=== Begin Enclosure ===

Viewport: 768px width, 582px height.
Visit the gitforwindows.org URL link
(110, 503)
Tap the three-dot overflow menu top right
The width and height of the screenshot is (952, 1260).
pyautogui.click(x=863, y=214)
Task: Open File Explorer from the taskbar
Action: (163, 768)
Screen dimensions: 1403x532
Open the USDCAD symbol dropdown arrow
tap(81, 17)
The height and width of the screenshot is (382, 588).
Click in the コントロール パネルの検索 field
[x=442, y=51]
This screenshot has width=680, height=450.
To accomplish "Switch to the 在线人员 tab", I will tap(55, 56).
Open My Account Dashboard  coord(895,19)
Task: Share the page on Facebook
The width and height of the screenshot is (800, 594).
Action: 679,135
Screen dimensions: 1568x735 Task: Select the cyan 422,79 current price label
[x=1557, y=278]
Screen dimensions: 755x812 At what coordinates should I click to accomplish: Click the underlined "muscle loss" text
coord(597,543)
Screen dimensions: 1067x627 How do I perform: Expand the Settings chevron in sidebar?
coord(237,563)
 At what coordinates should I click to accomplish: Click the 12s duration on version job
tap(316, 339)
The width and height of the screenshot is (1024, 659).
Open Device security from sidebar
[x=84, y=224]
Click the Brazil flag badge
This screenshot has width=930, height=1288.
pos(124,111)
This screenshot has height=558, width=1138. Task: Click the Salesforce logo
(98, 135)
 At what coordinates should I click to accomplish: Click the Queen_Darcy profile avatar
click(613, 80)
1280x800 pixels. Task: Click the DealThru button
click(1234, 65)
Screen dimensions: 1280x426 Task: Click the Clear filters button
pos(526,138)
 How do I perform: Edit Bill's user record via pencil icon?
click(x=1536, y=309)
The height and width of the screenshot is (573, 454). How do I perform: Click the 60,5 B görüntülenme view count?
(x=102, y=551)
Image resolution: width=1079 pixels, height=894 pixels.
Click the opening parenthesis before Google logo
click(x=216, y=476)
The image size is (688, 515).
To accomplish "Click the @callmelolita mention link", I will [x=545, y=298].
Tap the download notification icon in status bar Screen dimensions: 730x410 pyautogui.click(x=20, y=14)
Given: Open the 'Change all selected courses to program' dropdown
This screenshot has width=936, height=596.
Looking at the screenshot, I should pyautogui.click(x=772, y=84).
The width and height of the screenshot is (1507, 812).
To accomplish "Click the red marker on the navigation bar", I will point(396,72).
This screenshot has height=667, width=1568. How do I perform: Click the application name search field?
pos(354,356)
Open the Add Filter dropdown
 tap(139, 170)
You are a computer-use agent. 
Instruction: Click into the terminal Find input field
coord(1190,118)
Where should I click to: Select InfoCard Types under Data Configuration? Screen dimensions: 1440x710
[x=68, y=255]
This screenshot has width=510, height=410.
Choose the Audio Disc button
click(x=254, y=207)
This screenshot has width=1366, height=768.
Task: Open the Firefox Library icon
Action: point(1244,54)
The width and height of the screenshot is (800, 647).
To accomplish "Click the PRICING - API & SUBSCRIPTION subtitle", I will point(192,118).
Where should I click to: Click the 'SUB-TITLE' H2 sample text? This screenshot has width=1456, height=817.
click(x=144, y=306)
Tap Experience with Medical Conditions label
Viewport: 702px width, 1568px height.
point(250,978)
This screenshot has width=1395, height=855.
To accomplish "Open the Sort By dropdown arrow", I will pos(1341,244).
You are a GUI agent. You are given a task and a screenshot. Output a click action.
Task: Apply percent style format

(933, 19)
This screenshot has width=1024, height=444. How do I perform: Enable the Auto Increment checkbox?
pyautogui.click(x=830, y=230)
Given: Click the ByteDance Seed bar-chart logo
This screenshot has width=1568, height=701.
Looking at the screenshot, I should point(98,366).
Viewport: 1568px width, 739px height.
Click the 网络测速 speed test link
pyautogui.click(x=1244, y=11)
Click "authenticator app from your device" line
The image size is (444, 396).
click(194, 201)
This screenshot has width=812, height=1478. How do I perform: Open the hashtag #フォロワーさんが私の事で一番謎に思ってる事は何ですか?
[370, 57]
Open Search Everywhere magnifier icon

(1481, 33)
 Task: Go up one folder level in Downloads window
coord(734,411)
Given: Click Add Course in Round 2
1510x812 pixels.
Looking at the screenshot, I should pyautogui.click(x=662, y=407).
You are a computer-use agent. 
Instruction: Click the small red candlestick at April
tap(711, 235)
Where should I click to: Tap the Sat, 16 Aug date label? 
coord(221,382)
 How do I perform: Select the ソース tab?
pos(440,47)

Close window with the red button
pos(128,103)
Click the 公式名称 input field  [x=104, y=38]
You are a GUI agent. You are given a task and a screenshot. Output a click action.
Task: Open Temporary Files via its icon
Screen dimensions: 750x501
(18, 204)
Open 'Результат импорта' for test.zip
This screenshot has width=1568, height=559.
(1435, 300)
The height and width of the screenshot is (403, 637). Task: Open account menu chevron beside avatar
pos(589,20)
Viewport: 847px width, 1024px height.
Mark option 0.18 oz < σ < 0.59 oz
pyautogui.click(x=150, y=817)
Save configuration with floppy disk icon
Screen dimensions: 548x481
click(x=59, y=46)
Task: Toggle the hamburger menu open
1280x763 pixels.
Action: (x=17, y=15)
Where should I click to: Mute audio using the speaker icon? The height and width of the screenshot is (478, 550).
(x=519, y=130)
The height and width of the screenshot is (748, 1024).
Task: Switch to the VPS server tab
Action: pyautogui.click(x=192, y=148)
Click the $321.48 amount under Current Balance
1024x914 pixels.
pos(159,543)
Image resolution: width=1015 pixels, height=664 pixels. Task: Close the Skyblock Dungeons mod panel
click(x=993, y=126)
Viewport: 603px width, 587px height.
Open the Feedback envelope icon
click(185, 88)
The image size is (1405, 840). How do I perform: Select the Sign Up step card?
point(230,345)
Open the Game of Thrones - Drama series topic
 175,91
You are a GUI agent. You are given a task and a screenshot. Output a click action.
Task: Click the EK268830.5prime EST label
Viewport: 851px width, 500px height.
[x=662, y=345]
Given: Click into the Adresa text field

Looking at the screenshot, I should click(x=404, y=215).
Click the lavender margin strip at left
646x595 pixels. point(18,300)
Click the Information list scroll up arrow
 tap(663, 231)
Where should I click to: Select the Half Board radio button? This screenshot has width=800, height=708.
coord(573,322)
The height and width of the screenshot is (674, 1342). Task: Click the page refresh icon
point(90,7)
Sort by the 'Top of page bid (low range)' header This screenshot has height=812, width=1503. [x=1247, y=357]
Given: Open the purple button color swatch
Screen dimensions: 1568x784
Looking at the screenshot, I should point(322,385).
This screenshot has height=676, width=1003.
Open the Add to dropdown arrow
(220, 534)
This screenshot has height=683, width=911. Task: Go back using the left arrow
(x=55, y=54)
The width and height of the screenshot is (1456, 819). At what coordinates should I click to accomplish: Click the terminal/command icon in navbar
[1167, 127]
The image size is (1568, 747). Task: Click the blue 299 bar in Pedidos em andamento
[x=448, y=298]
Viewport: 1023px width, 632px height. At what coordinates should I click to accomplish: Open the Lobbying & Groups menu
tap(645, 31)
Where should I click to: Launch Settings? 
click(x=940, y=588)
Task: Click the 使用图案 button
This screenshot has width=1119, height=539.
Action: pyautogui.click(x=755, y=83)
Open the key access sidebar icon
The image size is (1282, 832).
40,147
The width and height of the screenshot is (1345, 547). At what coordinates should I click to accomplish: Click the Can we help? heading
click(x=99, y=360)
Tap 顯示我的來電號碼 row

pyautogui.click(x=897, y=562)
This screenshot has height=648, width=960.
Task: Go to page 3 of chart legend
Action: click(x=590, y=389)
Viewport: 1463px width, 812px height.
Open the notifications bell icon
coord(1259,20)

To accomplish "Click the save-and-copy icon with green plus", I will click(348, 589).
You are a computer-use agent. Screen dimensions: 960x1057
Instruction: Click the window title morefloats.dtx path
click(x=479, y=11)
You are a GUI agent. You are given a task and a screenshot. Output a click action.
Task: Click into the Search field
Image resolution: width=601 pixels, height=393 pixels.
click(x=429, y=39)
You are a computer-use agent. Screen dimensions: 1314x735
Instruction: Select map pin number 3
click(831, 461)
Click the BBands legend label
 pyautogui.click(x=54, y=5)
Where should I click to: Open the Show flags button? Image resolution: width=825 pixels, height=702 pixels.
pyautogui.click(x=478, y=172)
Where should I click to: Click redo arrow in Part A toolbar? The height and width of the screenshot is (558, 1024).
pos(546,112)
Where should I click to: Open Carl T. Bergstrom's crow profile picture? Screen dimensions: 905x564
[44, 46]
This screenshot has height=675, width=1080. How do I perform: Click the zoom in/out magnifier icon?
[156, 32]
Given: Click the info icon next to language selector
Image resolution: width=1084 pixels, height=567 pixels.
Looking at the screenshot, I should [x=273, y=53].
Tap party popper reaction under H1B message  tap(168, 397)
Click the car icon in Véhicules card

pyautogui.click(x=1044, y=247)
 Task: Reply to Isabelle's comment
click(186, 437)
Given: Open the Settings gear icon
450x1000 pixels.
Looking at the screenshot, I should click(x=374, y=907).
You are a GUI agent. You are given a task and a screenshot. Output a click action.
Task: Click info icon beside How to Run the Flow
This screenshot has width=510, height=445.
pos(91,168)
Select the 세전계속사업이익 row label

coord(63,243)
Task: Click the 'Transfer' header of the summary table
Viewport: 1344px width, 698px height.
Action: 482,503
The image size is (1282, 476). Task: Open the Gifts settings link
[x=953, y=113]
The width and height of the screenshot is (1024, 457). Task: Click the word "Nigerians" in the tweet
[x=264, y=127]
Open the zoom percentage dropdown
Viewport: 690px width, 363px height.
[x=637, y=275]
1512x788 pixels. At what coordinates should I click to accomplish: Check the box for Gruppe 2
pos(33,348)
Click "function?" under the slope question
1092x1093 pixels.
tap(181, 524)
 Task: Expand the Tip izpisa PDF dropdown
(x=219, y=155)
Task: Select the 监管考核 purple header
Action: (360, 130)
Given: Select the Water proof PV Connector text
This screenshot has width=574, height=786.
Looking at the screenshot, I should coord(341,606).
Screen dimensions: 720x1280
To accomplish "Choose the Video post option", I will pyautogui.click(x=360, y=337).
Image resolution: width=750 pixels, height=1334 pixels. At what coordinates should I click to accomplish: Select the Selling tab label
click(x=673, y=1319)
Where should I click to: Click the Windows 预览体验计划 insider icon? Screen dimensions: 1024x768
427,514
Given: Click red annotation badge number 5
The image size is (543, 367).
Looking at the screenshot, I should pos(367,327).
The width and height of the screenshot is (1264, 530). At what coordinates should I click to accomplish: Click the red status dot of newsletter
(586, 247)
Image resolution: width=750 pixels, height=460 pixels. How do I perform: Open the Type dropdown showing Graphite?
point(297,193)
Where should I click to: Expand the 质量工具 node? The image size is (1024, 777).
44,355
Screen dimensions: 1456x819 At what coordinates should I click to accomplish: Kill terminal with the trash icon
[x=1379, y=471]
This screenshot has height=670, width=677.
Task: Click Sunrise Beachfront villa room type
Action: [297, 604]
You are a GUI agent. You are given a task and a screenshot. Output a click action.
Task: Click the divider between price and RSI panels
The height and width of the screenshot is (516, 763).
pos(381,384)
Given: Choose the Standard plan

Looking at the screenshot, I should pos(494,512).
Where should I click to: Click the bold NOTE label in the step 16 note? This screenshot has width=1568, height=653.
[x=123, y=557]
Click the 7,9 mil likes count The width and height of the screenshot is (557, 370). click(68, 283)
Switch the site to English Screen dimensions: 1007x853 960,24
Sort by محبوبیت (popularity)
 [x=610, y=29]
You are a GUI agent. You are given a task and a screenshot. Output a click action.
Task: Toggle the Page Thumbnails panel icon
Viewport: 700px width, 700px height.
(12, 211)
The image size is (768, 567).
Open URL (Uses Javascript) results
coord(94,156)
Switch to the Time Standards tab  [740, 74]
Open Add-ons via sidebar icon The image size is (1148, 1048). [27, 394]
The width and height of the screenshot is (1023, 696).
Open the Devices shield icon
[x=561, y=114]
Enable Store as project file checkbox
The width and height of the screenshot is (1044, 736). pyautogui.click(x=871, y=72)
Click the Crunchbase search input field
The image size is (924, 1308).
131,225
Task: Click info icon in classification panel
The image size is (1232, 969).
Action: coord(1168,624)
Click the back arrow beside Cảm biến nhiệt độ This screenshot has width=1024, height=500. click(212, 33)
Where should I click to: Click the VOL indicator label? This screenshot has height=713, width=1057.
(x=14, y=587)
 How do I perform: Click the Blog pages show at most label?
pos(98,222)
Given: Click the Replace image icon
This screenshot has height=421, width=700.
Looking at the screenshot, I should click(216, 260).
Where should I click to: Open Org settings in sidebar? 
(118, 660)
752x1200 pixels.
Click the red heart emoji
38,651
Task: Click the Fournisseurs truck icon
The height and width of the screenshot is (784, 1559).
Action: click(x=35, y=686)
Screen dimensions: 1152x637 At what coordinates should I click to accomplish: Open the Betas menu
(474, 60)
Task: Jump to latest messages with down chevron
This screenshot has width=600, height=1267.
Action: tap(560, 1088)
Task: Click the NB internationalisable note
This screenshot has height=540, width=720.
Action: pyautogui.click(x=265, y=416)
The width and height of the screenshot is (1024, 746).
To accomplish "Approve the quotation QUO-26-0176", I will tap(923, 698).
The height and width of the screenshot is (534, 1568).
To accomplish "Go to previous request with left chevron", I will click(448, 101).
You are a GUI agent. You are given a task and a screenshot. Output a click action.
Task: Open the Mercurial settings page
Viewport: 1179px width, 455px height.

=== End Enclosure ===

*Instructions to follow:* Return, word for word, every line from the line with "The height and width of the screenshot is (784, 1559)." to the final line of the data.

*Output below:*
The height and width of the screenshot is (784, 1559).
Action: click(x=35, y=686)
Screen dimensions: 1152x637 At what coordinates should I click to accomplish: Open the Betas menu
(474, 60)
Task: Jump to latest messages with down chevron
This screenshot has width=600, height=1267.
Action: tap(560, 1088)
Task: Click the NB internationalisable note
This screenshot has height=540, width=720.
Action: pyautogui.click(x=265, y=416)
The width and height of the screenshot is (1024, 746).
To accomplish "Approve the quotation QUO-26-0176", I will tap(923, 698).
The height and width of the screenshot is (534, 1568).
To accomplish "Go to previous request with left chevron", I will click(448, 101).
You are a GUI agent. You are given a task and a screenshot. Output a click action.
Task: Open the Mercurial settings page
Viewport: 1179px width, 455px height.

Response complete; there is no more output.